Kelebihan Helm Full-Face
Kalau kamu pilih helm yang nutupin seluruh kepala + wajah, ini beberapa keuntungan besar:
Perlindungan maksimal — Helm full-face melindungi kepala, pipi, dagu, hingga rahang. Jadi kalau tiba-tiba kamu jatuh atau terjadi benturan, risiko cedera di wajah & bagian sensitif bisa jauh lebih kecil.
Aman dari debu, angin, hujan, & benda asing — Tutupannya bikin wajah nggak langsung kena angin kencang, debu jalanan, atau hujan; cocok banget kalau kamu sering lewat jalan berdebu, hujan, atau ngebut.
Kurang bising & lebih stabil di kecepatan tinggi — Karena desain helm rapat, suara angin & kebisingan jalan bisa lebih teredam, sehingga bikin riding jauh lebih enak kalau kamu sering jalan jauh atau kecepatan tinggi.
Lebih cocok untuk perjalanan jauh / kondisi cuaca ekstrem — Kalau kamu touring, naik motor di malam hari, hujan, atau jalan panjang, full-face jauh lebih aman dan nyaman.
Singkatnya: full-face cocok banget buat yang prioritas: aman, proteksi maksimal, naik motor jauh / cepat / cuaca ga pasti.
Kelebihan Helm Half-Face / Open-Face
Tapi helm full-face nggak selalu ideal, tergantung situasinya. Kadang helm half-face atau open-face lebih “pas”. Berikut kelebihannya:
Ringan & lebih adem — Tanpa penutup dagu dan wajah penuh, helm half-face lebih ringan dan sirkulasi udaranya lebih bebas. Enak dipakai jalan dekat, macet, atau di cuaca panas.
Visi & pendengaran lebih bebas — Karena wajah nggak terkunci, pandangan samping atau ke belakang lebih leluasa; kamu juga bisa dengar suara sekitar motor/lingkungan dengan lebih mudah.
Praktis dan nyaman untuk keperluan harian — Untuk perjalanan singkat, belanja, pakai motor dalam kota, helm half-face bisa cukup, apalagi kalau cuaca panas dan sering berhenti–jalan–berhenti.
Intinya: helm half-face cocok jika kamu: naik motor jarak dekat, sering stop–go, di lalu lintas padat, dan butuh mobilitas & kenyamanan.
Kekurangan Masing-masing (Yang Bikin Kamu Harus Pilih Matang)
✖ Helm Full-Face
Bisa terasa panas dan pengap, terutama di cuaca tropis atau macet.
Berat & kadang bikin leher cepat capek — kurang nyaman kalau dipakai terus-menerus di kemacetan.
Sedikit membatasi pandangan samping (peripheral vision) dan pendengaran suara sekitar, meskipun visor modern sudah bantu beberapa hal.
✖ Helm Half-Face / Open-Face
Proteksinya kurang maksimal — area wajah, dagu, rahang tetap terbuka, jadi risiko cedera wajah saat kecelakaan lebih besar.

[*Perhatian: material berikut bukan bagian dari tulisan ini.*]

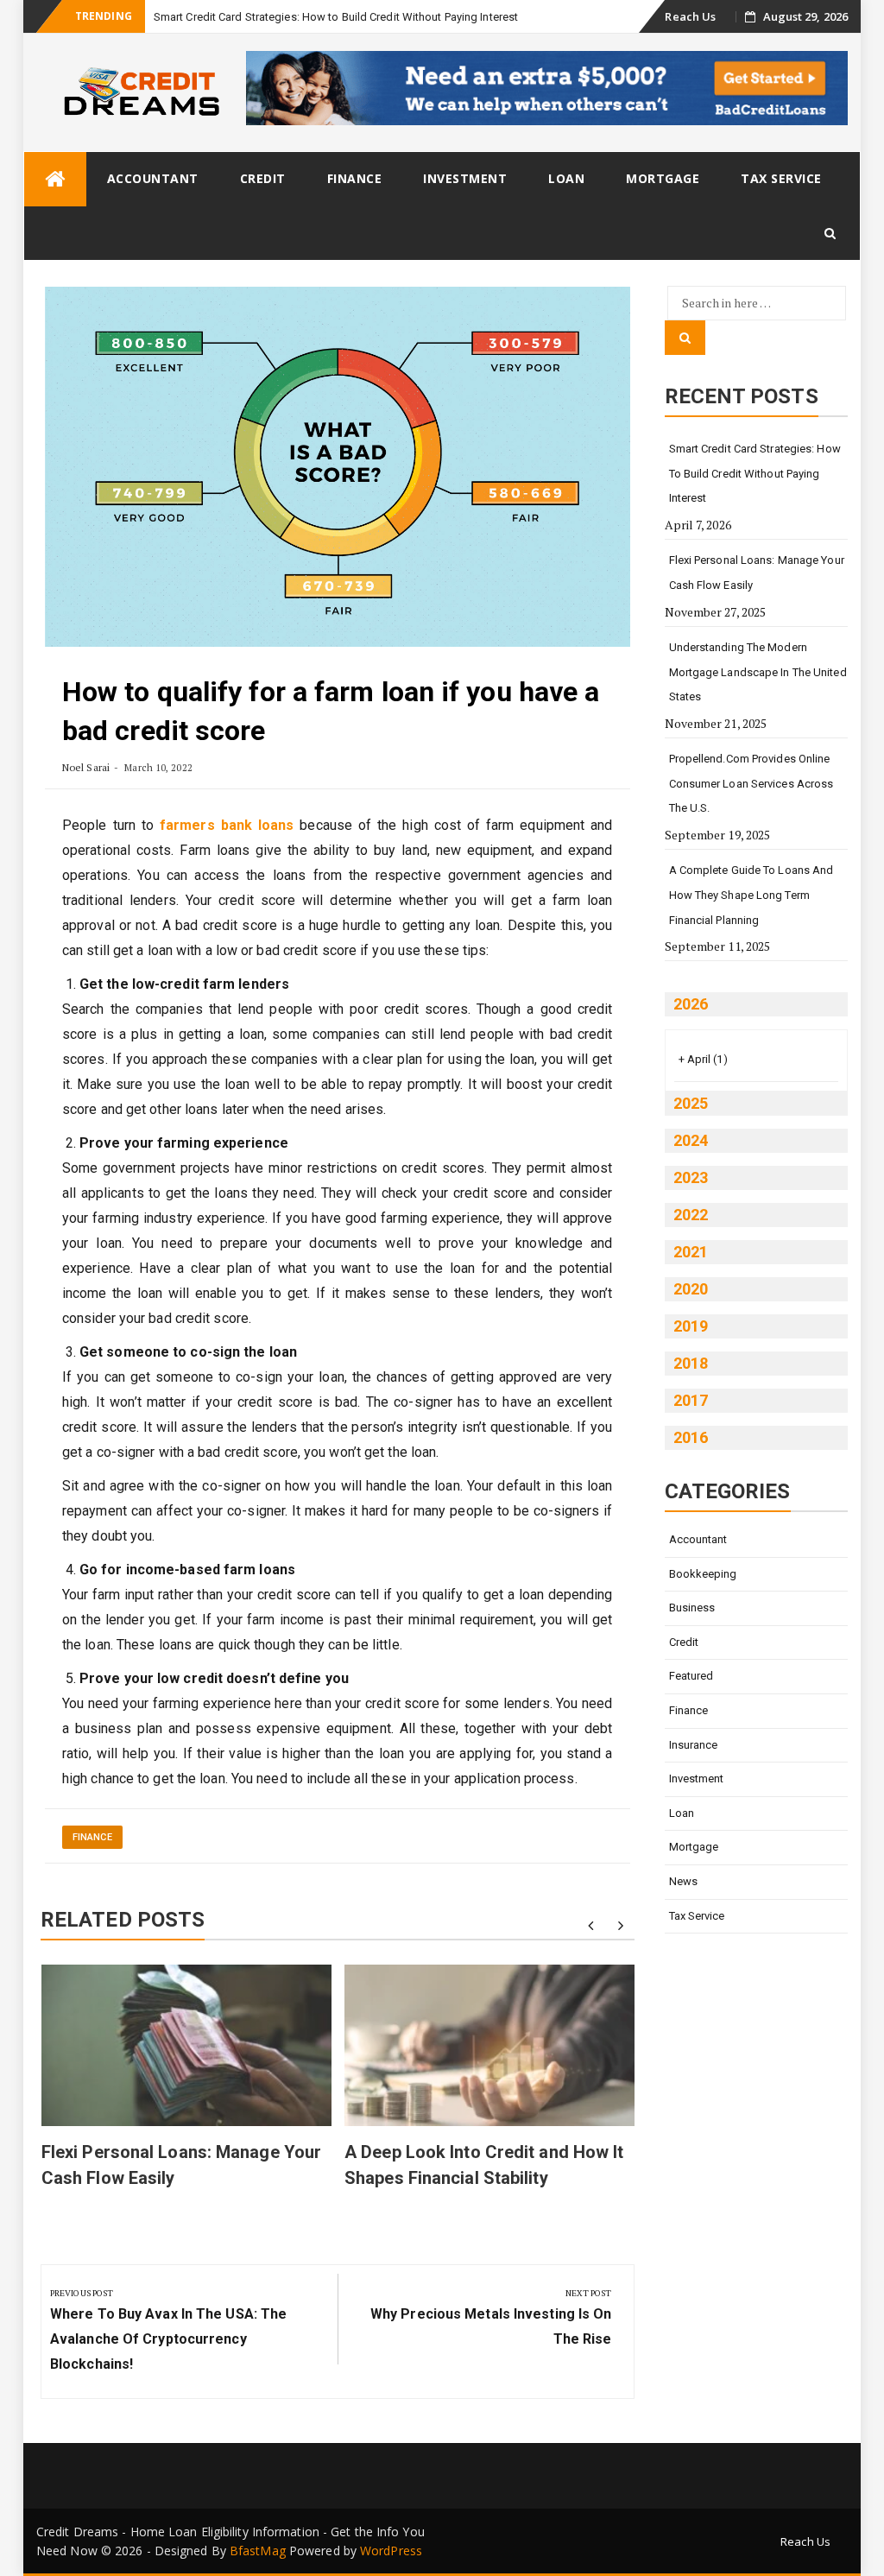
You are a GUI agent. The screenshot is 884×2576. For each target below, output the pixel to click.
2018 (690, 1363)
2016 (690, 1437)
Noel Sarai (86, 767)
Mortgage (662, 178)
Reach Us (690, 16)
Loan (566, 178)
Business (692, 1607)
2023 (690, 1177)
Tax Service (781, 178)
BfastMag (258, 2550)
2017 (690, 1400)
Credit (263, 178)
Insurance (693, 1744)
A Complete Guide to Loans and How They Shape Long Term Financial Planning (751, 895)
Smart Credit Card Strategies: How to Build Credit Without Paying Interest (336, 16)
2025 (690, 1103)
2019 (690, 1326)
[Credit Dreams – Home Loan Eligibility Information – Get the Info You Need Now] (55, 179)
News (683, 1881)
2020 (690, 1289)
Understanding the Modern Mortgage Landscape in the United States (758, 672)
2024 (690, 1140)
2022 (690, 1215)
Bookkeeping (703, 1573)
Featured (691, 1675)
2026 (690, 1004)
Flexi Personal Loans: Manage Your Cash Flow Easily (756, 573)
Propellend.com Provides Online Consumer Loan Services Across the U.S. (751, 783)
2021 (690, 1252)
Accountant (153, 178)
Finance (354, 178)
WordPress (391, 2550)
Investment (465, 178)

Tidak efektif kalau hujan lebat, angin kencang, atau melaju kencang — muka mudah kena angin/debu/hujan.
Kebisingan angin & suara jalan bisa lebih terasa (noise) jika kecepatan tinggi.
Kesimpulan: Gak Ada yang “Paling Benar pas Untuk Semua” — Pilih Sesuai Kebutuhan
Kalau kamu sering riding jauh, malam hari, atau di jalan besar — helm full-face jelas pilihan paling aman. Tapi kalau kamu cuma naik motor dalam kota, jarak dekat, dan sering berhenti-jalan — helm half-face bisa jadi opsi nyaman dan praktis.
Idealnya: punya dua helm — satu full-face & satu half-face. Gunakan sesuai kondisi supaya aman + fleksibel + nyaman.